Wednesday, August 02, 2017
In 2012, Jessica Ghawi was murdered by James Holmes during a showing of The Dark Knight. She was one of twelve victims who died that day. In the aftermath, Ghawi’s mother, Sandy, filed a lawsuit against Lucky Gunner, the business that sold Holmes his weapons. Last week, Mother Jones ran a story on Phillips, who complained bitterly that her case had been thrown out:
Working for the Brady Campaign became a flurry of media appearances and meetings with politicians, police, and survivors. The Brady leadership also encouraged Lonnie and me to sue Lucky Gunner, the dealer that sold the stockpile of ammo to Jessi’s killer. We agreed that dealers should have to take some responsibility. Shouldn’t they have to vet a buyer of military-grade weaponry? Or a buyer of bullets en masse? The primary goal of our lawsuit was to make the gun dealer change its business practices — at a minimum, to ask for proof of identity and do a background check.
The case would go on for three months, yet we never met the judge and never saw a courtroom. When the judge dismissed the suit, he said, “It is apparent that this case was filed to pursue the political purposes of the Brady Center.” In my opinion, the law that protects the gun dealers also bars people like us from our constitutional right to be heard.
It’s impossible to imagine the pain of a parent who has lost a child, so one cannot blame Phillips for attempting to channel her grief in this way. But what, one wonders, is the excuse of the Brady Campaign, which gave Phillips the idea, and told her erroneously that she had a shot? Clearly, everything that Lucky Gunner did was legal. Moreover, had the judge ruled against the store, he would have effectively been changing the law. A decision that found a gun dealer responsible for the actions of a third party would open the floodgates for similar lawsuits around the country. Of course the suit ended this way; it had to.

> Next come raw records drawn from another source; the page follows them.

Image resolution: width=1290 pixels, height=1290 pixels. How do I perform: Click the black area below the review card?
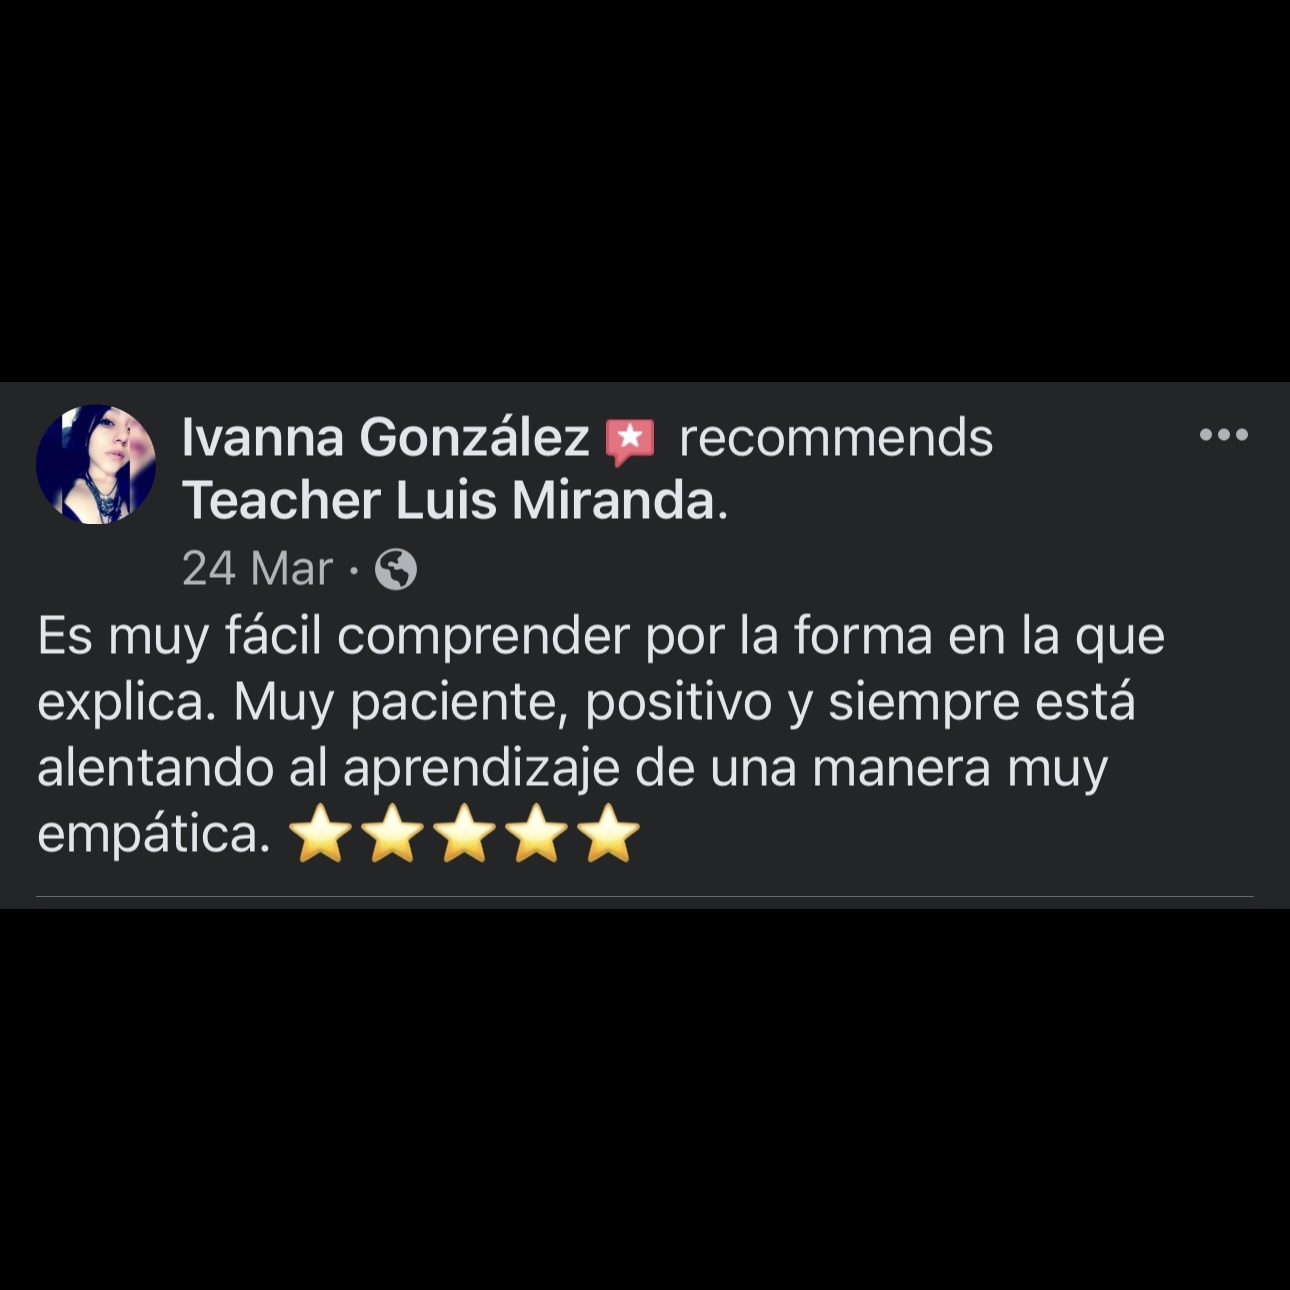pos(645,1099)
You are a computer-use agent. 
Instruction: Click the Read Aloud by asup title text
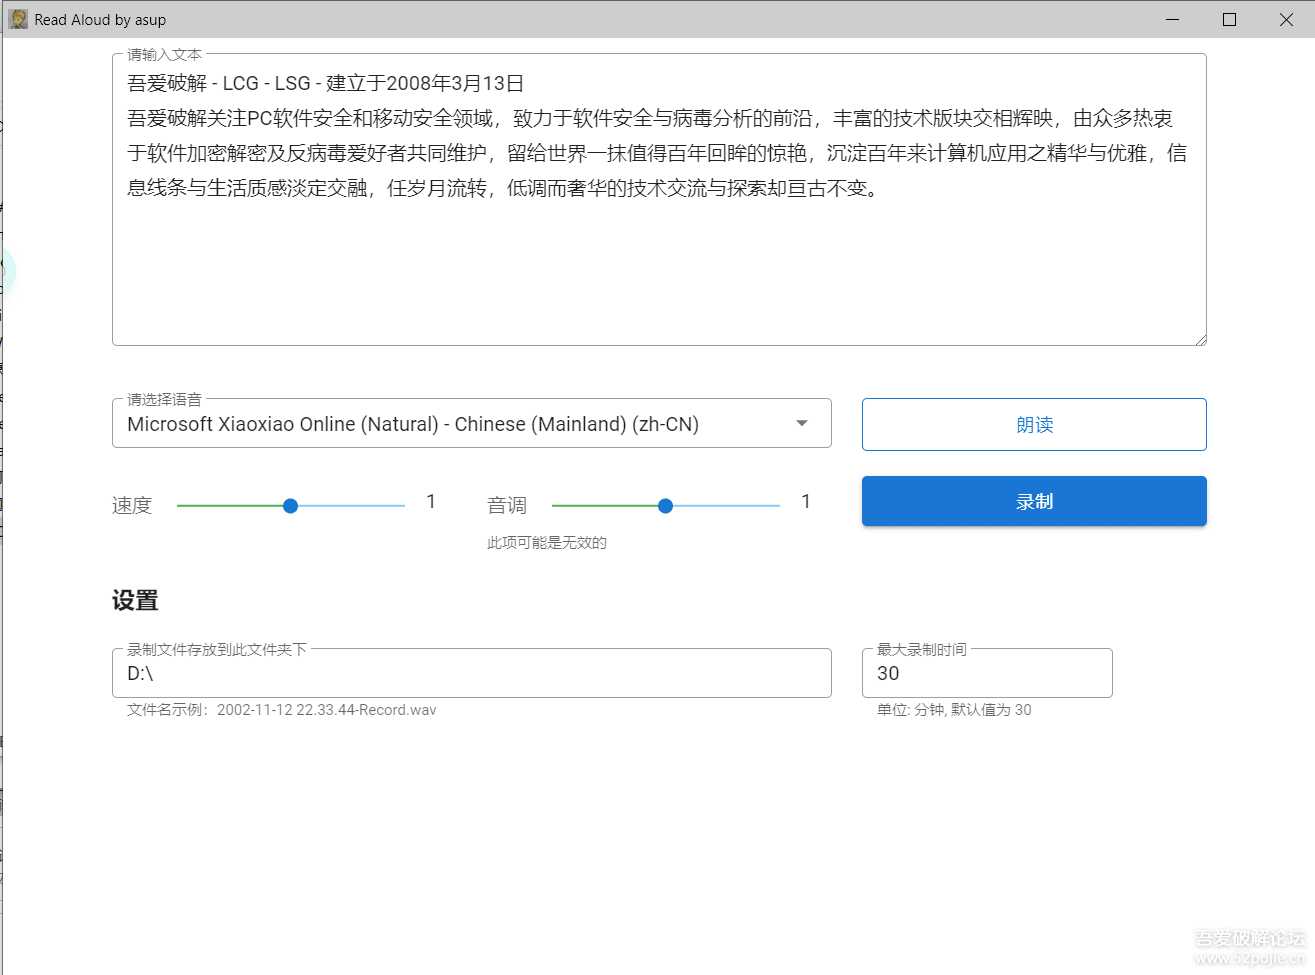[x=100, y=19]
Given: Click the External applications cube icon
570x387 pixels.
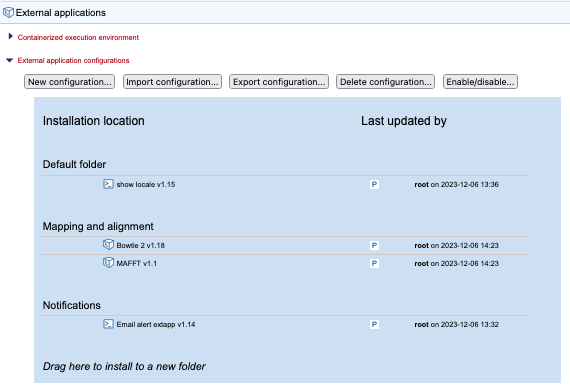Looking at the screenshot, I should coord(8,13).
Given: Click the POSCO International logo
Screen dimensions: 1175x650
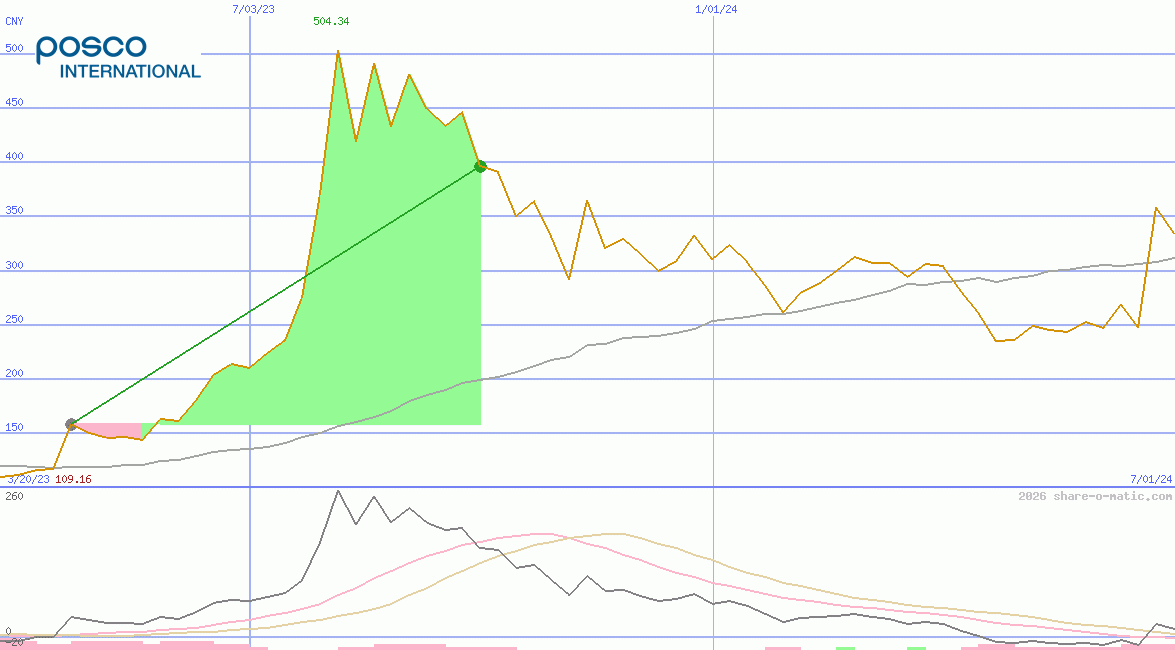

Phillips’s lawsuit was dismissed under the 2005 Protection of Lawful Commerce in Arms Act, which was meant to protect the firearms industry from politically motivated lawsuits in which the plaintiffs claim that gun manufacturers and dealers were responsible for the criminal acts of third parties beyond their control. And rightly so. As the recent campaign of Hillary Clinton shows, there is a concerted attempt underway in this country to usher gun control in by the back door and turn innocent people into criminals. Lucky Gunner was no more responsible for the actions of James Holmes than Honda was for the actions of Abdul Razak Ali Artan when he attempted to use his Civic to kill pedestrians at Ohio State University, and it no more deserves punishment. There are already consumer protections that make gun manufacturers liable in rare cases when their products malfunction. Naturally, they do not apply to misuse.
Sadly for Phillips and her husband, by acting on the Brady Campaign’s advice to file suit against the store, they have seriously damaged their own finances. After they sold their home and belongings in Texas to attend Holmes’s trial in Colorado — and then to travel around the country in a camper to advocate more gun control — their frivolous lawsuit finished them off. In throwing out the case, the judge ordered the family to pay Lucky Gunner’s legal fees — which totaled more than $200,000. Harsh as it may sound, this was fair and correct decision considering the underlying facts and the lack of any substance in the case.
And where is the Brady Campaign in all this? After all, it was Brady that recklessly encouraged the Phillipses to file a lawsuit that Brady almost certainly knew would get dismissed. It was Brady that knew the judge would likely order the Phillipses to pay Lucky Gunner’s legal expenses. Why, one must ask, aren’t they stepping up to help with the legal fees that the Phillipses have incurred on their behalf? The Brady Campaign took in $25 million in revenues in 2014 and 2015. Surely they can write a check for $200,000 and save the Phillipses from the indignity of going bankrupt?
Alas, one can see Brady’s fingerprints all over this story — right down to the language that Phillips uses when discussing her preferred public policy. Pace Phillips, the rifle Holmes used is not “military-grade”; it is a semi-automatic rifle that requires squeezing the trigger for each shot. Buying ammunition in bulk is not unusual; as with any commodity, its prices fluctuate, and people who enjoy shooting for sport buy “en masse” when prices are favorable. As for the complaint that gun stores must “vet” a buyer, the store did just that, as both federal and state law require, and Holmes passed it.
For practical purposes, the Brady Campaign should pay the legal costs. For political purposes, it’s better for them if they do not. What better way for Brady to play up the martyr angle for the Phillipses than by decrying the gun dealer who “bankrupted” them for wanting said dealer to take some “responsibility” for their actions? In the long run, that’s a much better story for the Brady Campaign to weave than paying the legal costs associated with a failed lawsuit they encouraged.